I Watch Films: Hunting Venus
Hunting Venus
Con artist Simon Delancey (Martin Clunes) hits it big when he steals an old woman’s life savings and a rare valuable jewelled dog collar. Checking into a B&B on his way to try and sell it he runs into Jacqui and Cassandra (Jane Horrocks). He doesn’t recognise them but they remember him; in 1983 he was leader of a New Romantic pop group the Venus Hunters and they were the fan club leaders. However the band broke up and he vanished with money that Jacqui and Cass had to repay.
They blackmail him; there’s a Later… With Jools Holland New Romantics special and they’ve been contacted to get the band back together. This takes up the middle section of the story, tracking them down, finding out what their deal was and now is. Charlie (Neil Morrissey) has transitioned and is now Charlotte. This is treated with more delicacy than Peter (Mark Williams) who had a nervous breakdown on tour and stutters, though he’s now made lots of computer money using his synthesiser expertise. And even more so than the drummer Gavin (Ben Miller) who was 16 when they went on tour and has been committed to a mental health institution.
John, plumber and shagger, is the one who seems least changed.

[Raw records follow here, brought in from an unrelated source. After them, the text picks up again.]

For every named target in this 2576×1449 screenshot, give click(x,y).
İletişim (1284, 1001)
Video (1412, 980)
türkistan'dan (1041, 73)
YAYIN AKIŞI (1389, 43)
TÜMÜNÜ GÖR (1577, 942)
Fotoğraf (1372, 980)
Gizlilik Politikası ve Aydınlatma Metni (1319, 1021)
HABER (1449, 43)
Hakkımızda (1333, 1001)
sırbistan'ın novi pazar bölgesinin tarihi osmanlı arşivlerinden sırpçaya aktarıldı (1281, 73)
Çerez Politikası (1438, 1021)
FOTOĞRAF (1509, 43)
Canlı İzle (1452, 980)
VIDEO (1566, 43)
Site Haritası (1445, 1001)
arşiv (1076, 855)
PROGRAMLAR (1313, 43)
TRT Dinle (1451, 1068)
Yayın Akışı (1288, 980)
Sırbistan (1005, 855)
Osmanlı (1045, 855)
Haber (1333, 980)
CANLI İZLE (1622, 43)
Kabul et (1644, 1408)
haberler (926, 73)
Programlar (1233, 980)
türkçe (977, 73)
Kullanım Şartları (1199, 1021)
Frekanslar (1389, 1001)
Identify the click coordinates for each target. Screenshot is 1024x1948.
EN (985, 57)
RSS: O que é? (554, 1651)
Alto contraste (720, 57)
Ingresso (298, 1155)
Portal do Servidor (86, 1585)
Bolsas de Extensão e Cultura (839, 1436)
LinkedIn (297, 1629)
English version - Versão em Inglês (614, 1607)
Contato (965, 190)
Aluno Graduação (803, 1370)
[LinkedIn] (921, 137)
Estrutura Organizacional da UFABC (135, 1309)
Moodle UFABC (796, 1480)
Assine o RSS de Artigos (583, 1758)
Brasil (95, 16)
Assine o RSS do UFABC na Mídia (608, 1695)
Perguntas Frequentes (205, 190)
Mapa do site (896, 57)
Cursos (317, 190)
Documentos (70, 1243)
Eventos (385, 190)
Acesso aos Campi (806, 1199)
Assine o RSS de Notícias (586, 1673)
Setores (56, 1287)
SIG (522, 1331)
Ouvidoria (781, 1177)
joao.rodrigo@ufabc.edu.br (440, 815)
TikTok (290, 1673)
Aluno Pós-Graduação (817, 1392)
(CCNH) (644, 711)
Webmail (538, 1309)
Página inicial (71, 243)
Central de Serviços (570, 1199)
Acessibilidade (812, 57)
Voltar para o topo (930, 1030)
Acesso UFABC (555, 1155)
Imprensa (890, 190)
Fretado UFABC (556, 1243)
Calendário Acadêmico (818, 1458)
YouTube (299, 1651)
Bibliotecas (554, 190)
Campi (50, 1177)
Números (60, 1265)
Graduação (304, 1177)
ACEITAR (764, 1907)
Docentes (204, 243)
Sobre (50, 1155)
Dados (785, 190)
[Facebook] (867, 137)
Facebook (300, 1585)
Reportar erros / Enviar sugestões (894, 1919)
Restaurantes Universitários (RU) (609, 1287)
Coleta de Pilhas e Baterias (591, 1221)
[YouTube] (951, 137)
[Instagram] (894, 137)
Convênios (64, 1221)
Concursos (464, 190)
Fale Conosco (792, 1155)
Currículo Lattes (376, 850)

Clunes and Morrissey had been the males leads in sitcom Men Behaving Badly and this was them together for the first time since that finished. It’s about nostalgia, using nostalgia… ah well. Twenty five years on, I’m reminded that I missed the start the first time around, so hadn’t really got how scummy Delancey was. Am I nostalgic about this nostalgia-based comedy? Maybe a little, it throws in gender, sexuality, mental health and trauma without trying to be about any of them. But also Jools Holland’s Later… show has been an institution for more than 25 years. Well that’s something to make me feel old. Maybe Jools as well. The best jokes are pretty good, the song that we’re threatened/promised for the whole running length is believable, just managing to reach above the comic foundation it’s been built on.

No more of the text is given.